** Data **
++++++++

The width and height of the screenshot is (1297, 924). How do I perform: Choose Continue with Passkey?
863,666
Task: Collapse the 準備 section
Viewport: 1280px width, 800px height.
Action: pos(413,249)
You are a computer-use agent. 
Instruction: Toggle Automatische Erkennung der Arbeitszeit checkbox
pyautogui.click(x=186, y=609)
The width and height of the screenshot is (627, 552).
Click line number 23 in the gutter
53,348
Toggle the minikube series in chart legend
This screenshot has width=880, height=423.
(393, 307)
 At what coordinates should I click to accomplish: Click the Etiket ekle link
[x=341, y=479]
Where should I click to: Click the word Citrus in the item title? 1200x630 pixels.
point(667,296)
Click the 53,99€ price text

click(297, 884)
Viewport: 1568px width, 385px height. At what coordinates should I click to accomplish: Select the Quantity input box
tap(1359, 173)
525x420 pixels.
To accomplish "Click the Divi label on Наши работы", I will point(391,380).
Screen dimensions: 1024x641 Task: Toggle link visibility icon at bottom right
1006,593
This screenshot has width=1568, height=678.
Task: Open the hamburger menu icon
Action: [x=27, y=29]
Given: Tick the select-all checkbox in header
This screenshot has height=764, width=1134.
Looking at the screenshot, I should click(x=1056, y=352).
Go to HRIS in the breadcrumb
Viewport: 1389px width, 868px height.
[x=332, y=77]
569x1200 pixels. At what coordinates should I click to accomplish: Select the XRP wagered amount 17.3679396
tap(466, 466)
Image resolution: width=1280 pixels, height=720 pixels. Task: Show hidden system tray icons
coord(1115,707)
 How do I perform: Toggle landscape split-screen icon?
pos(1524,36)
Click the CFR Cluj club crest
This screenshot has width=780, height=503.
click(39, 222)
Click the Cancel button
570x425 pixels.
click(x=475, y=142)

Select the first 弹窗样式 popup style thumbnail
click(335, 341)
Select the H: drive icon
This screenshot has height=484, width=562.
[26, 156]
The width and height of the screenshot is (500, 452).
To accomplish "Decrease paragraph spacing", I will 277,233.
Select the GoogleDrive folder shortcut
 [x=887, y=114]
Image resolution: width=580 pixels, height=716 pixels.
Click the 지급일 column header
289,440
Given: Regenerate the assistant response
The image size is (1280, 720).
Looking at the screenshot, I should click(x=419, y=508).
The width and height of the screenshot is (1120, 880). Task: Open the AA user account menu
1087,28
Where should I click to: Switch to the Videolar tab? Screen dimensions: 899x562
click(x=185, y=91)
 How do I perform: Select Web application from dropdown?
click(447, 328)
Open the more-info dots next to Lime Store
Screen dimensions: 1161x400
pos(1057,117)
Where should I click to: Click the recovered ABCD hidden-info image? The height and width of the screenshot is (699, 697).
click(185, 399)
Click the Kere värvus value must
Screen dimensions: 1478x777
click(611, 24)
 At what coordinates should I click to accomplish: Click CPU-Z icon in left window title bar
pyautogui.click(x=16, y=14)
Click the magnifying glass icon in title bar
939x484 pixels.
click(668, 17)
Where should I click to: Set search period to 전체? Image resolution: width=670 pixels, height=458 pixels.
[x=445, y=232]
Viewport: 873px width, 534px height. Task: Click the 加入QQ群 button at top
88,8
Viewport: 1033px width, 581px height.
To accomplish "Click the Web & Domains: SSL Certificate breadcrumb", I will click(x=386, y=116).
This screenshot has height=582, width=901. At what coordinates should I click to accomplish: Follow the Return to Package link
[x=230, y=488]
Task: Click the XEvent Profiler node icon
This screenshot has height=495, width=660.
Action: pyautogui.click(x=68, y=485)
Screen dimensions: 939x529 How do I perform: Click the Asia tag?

++++++++

** Task description **
Print exactly the lines from the one with "This screenshot has width=780, height=503." through the last line of the material, including both, and no others.

** Written response **
This screenshot has width=780, height=503.
click(39, 222)
Click the Cancel button
570x425 pixels.
click(x=475, y=142)

Select the first 弹窗样式 popup style thumbnail
click(335, 341)
Select the H: drive icon
This screenshot has height=484, width=562.
[26, 156]
The width and height of the screenshot is (500, 452).
To accomplish "Decrease paragraph spacing", I will 277,233.
Select the GoogleDrive folder shortcut
 [x=887, y=114]
Image resolution: width=580 pixels, height=716 pixels.
Click the 지급일 column header
289,440
Given: Regenerate the assistant response
The image size is (1280, 720).
Looking at the screenshot, I should click(x=419, y=508).
The width and height of the screenshot is (1120, 880). Task: Open the AA user account menu
1087,28
Where should I click to: Switch to the Videolar tab? Screen dimensions: 899x562
click(x=185, y=91)
 How do I perform: Select Web application from dropdown?
click(447, 328)
Open the more-info dots next to Lime Store
Screen dimensions: 1161x400
pos(1057,117)
Where should I click to: Click the recovered ABCD hidden-info image? The height and width of the screenshot is (699, 697).
click(185, 399)
Click the Kere värvus value must
Screen dimensions: 1478x777
click(611, 24)
 At what coordinates should I click to accomplish: Click CPU-Z icon in left window title bar
pyautogui.click(x=16, y=14)
Click the magnifying glass icon in title bar
939x484 pixels.
click(668, 17)
Where should I click to: Set search period to 전체? Image resolution: width=670 pixels, height=458 pixels.
[x=445, y=232]
Viewport: 873px width, 534px height. Task: Click the 加入QQ群 button at top
88,8
Viewport: 1033px width, 581px height.
To accomplish "Click the Web & Domains: SSL Certificate breadcrumb", I will click(x=386, y=116).
This screenshot has height=582, width=901. At what coordinates should I click to accomplish: Follow the Return to Package link
[x=230, y=488]
Task: Click the XEvent Profiler node icon
This screenshot has height=495, width=660.
Action: pyautogui.click(x=68, y=485)
Screen dimensions: 939x529 How do I perform: Click the Asia tag?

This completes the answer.